= The task =
Copy every line of the listing below without any changes, and leave the pictures out of your copy.

___ Exercise data

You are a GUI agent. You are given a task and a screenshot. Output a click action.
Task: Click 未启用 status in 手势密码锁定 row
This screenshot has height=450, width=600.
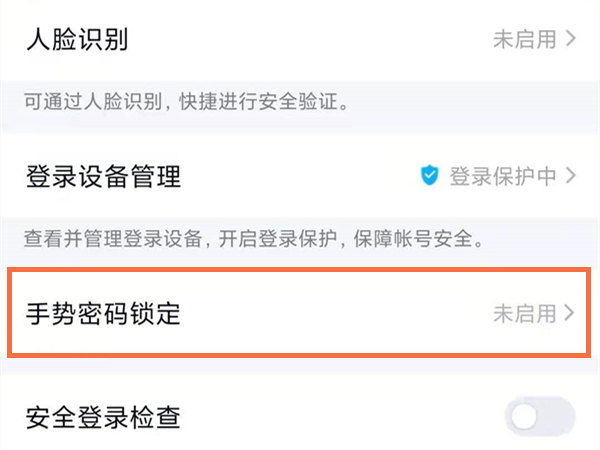523,313
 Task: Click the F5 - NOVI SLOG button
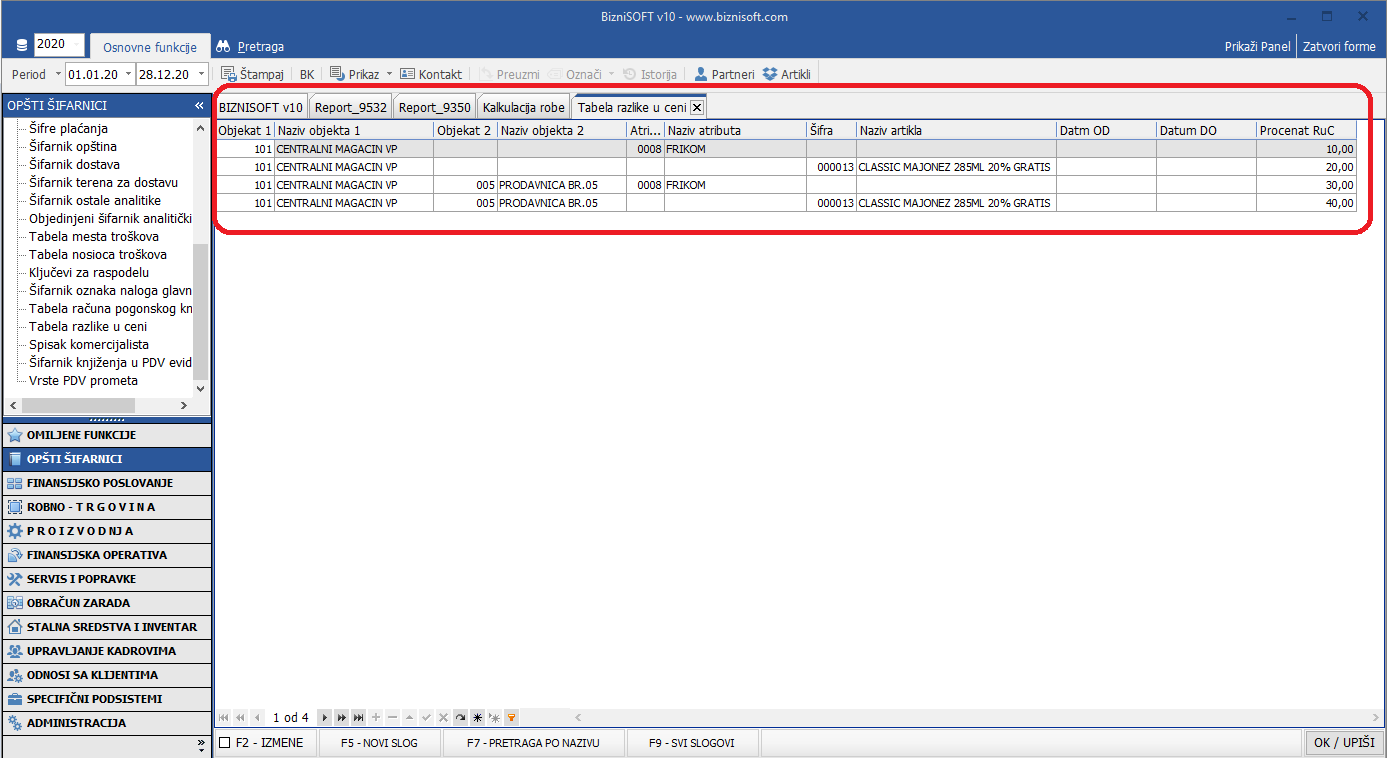378,743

______

= Result for this task =
You are a GUI agent. You are given a task and a screenshot. Output a click action.
Task: Click 未启用 status in 手势密码锁定 row
This screenshot has height=450, width=600.
523,313
 Task: Click the F5 - NOVI SLOG button
378,743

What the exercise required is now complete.